# Given instruction A:
Duplicate the records line for line, from their first line up to and including the line containing "The image size is (1568, 686). coord(332,123)".
=== Page text ===
Interlude: Happiness


When I explain the twists and turns of my relationship with Eadmund, most people reach this point with:

‘What the hell?’

It is very hard to read the scenario in a different way from ‘innocent abroad, used and abused by self-indulgent older man’.  But it wasn’t like that.  In order to see it that way, you’d have to assume that I was a victim.  I am nobody’s victim.

I am quiet.  I am still relatively shy in large groups of people.  At the time I most certainly was pretty inexperienced and naïve.  I am also strong willed, although not unreasonable.  I know my own mind.  I am stubborn as an ox and because when I make my mind up on something, I will have thought about it thoroughly, I am often sure I’m right.  As Isla once told me (in a work context on this occasion),

‘A loud personality isn’t necessarily a strong personality.  You are a strong personality.’

And without apologising for Eadmund, I was far from easy to be with during the secretive, guilt ridden early days.  I don’t feel guilty about that anymore.  I did a bit at the time.  What I wish I had known then was that my happiness is my own responsibility and it’s in my own power to create it.

One of the things Eadmund and I did talk about was happiness.  He is lucky enough to be able to bounce back quickly, even in extreme circumstances.  In his early twenties, he had a serious girlfriend who he thought he was going to marry but who slept with his best friend.  They sat him down to explain and to tell him they wanted to be together. He didn’t see a problem with it.  He loved her, he loved his best friend, they all loved each other why shouldn’t they be together?  Then she had to break it to him.  They wanted to be together without him.  He was heartbroken.  And yet, the following morning, whilst doing the washing up, he found himself singing.  It still took time to process the rejection and hurt but a mere twenty four hours later he had a sign that he was going to be ok.  Over the years, he developed this ability and took the decision to cultivate happiness and take responsibility for his own enjoyment of life.
=== Entries shown ===
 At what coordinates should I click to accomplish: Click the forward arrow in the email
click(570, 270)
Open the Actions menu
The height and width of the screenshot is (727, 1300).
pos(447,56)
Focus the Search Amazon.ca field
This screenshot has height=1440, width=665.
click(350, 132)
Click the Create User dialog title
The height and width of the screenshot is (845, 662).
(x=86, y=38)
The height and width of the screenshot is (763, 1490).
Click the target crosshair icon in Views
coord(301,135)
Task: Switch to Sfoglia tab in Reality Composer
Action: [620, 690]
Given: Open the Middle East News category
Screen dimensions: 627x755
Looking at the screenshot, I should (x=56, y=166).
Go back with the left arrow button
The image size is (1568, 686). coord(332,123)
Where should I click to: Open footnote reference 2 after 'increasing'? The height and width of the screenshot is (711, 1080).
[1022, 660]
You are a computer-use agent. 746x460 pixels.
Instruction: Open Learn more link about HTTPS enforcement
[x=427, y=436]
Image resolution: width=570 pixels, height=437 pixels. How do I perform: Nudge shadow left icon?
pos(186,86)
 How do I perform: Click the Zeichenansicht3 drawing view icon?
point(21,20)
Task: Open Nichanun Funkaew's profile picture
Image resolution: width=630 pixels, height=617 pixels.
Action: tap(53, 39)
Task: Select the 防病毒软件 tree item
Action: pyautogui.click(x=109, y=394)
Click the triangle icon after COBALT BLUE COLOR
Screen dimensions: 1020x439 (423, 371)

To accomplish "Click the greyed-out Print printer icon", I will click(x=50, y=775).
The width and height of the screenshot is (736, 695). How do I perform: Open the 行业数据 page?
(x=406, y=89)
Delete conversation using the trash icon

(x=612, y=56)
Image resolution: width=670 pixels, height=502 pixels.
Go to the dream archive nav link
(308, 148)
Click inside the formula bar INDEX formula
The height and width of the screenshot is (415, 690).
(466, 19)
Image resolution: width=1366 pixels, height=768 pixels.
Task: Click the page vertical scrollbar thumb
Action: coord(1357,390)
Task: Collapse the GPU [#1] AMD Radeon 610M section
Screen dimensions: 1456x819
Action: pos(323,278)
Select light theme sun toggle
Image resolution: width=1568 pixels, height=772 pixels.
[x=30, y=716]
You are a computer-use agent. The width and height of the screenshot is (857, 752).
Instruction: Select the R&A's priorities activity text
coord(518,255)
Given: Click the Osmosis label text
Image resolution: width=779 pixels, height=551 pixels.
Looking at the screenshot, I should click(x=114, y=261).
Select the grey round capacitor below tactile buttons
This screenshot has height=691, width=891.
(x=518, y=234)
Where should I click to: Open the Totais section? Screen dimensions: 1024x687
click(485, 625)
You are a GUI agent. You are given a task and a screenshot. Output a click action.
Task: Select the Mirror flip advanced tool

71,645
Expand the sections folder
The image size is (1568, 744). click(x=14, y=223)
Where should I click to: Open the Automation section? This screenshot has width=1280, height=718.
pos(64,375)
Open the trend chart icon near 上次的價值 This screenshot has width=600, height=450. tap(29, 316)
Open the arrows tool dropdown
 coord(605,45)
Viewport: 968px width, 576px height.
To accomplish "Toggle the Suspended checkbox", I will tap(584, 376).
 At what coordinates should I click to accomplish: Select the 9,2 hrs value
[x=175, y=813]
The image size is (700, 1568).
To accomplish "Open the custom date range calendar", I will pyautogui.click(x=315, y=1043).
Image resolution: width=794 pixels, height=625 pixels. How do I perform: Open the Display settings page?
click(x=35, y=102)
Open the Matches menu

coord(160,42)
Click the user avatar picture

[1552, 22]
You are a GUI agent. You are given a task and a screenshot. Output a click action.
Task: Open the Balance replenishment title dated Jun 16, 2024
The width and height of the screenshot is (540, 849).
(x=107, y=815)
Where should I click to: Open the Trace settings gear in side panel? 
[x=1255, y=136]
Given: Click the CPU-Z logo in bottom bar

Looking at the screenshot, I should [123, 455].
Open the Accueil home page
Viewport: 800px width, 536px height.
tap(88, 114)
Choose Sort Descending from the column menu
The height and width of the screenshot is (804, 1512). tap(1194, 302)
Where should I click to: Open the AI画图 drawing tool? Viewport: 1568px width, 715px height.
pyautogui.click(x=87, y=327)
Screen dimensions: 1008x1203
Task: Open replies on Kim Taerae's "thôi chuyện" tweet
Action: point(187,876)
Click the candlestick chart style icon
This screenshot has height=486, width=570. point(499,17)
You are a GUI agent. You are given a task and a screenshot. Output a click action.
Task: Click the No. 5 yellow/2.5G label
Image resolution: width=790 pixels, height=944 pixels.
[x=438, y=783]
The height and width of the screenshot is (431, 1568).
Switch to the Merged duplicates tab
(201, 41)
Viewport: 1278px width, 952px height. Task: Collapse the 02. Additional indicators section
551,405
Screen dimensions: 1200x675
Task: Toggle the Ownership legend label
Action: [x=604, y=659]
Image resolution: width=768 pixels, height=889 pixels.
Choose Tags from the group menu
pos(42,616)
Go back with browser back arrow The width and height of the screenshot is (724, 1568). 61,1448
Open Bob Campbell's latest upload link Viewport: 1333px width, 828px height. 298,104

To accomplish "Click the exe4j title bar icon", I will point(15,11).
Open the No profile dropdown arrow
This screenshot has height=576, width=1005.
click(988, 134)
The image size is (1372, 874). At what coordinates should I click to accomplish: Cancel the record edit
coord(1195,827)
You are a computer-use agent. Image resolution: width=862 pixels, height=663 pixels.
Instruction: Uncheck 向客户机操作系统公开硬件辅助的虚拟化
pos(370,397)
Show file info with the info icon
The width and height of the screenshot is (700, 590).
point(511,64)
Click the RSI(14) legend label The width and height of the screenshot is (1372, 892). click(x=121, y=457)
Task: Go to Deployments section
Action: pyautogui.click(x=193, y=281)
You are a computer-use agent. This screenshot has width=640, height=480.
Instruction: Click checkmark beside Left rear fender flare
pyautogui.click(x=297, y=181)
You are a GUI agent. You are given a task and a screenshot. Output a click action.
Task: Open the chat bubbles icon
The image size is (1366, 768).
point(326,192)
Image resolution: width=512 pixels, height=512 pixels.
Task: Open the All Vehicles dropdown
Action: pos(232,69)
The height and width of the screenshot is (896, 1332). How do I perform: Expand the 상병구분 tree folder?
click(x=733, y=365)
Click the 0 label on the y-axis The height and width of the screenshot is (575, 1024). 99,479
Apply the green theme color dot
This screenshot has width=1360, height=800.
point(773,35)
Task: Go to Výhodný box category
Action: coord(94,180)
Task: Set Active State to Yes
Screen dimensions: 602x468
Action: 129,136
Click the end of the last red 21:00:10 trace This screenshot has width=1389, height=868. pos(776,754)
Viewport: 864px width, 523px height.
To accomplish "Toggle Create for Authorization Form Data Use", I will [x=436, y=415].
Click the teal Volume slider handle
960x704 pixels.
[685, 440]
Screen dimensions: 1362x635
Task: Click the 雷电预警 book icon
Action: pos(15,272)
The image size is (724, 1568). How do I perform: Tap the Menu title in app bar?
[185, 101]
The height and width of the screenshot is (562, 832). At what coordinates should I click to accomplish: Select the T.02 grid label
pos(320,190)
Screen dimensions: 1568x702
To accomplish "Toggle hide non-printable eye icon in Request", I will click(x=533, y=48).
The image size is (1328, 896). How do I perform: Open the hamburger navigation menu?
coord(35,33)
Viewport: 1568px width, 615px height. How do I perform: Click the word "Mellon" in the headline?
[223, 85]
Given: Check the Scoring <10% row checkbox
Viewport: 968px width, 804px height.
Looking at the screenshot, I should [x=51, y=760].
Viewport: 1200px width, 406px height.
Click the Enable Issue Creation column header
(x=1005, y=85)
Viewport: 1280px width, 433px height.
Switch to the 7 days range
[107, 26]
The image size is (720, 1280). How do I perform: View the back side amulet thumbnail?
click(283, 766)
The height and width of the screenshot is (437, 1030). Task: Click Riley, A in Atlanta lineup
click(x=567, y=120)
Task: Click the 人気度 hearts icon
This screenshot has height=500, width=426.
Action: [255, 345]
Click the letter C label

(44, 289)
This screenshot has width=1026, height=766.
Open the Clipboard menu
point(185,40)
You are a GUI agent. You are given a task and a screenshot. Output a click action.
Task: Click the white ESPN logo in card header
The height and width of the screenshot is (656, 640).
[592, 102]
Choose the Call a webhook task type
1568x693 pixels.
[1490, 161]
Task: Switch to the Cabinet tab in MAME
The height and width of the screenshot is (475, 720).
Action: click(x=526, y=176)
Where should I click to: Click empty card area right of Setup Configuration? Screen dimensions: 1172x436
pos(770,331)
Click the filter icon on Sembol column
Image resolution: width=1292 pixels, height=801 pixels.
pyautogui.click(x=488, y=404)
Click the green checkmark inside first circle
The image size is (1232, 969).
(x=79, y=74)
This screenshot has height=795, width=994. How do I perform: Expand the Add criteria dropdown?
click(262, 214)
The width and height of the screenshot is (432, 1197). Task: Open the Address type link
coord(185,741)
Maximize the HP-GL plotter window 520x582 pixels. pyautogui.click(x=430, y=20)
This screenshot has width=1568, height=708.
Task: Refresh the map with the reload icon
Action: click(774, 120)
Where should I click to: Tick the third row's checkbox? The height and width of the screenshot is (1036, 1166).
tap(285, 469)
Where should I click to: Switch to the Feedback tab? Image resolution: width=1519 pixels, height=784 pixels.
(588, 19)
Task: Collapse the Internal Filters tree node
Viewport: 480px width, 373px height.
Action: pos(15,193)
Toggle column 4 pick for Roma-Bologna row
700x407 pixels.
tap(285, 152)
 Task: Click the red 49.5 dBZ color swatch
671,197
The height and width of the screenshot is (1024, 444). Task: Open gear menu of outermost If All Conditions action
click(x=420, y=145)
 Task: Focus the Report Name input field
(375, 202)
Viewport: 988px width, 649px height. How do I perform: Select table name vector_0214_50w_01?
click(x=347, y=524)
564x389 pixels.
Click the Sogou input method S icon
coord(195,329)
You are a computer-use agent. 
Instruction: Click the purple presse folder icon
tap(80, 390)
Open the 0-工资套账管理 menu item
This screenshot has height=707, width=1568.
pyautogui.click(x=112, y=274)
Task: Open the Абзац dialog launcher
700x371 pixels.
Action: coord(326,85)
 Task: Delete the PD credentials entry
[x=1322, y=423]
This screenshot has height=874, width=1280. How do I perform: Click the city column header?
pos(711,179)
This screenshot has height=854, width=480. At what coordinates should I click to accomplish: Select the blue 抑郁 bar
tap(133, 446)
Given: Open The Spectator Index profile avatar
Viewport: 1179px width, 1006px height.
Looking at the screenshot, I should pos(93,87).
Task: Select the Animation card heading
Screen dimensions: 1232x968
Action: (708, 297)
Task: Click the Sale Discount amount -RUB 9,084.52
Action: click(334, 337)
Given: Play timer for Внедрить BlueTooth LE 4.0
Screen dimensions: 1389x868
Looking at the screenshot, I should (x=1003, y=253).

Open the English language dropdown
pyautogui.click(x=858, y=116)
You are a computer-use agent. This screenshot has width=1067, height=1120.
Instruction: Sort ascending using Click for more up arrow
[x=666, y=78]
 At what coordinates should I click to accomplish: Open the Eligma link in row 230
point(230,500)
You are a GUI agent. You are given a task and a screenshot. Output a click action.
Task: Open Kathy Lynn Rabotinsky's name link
===
# Given instruction B:
Answer these questions from the passage on happiness:
(i) According to Isla, what isn't necessarily a strong personality?
(ii) What animal does the narrator say they are as stubborn as?
(iii) What was Eadmund doing the morning after his heartbreak when he found himself singing?

# Full solution A:
 At what coordinates should I click to accomplish: Click the forward arrow in the email
click(570, 270)
Open the Actions menu
The height and width of the screenshot is (727, 1300).
pos(447,56)
Focus the Search Amazon.ca field
This screenshot has height=1440, width=665.
click(350, 132)
Click the Create User dialog title
The height and width of the screenshot is (845, 662).
(x=86, y=38)
The height and width of the screenshot is (763, 1490).
Click the target crosshair icon in Views
coord(301,135)
Task: Switch to Sfoglia tab in Reality Composer
Action: [620, 690]
Given: Open the Middle East News category
Screen dimensions: 627x755
Looking at the screenshot, I should (x=56, y=166).
Go back with the left arrow button
The image size is (1568, 686). coord(332,123)

# Full solution B:
(i) A loud personality.
(ii) An ox.
(iii) The washing up.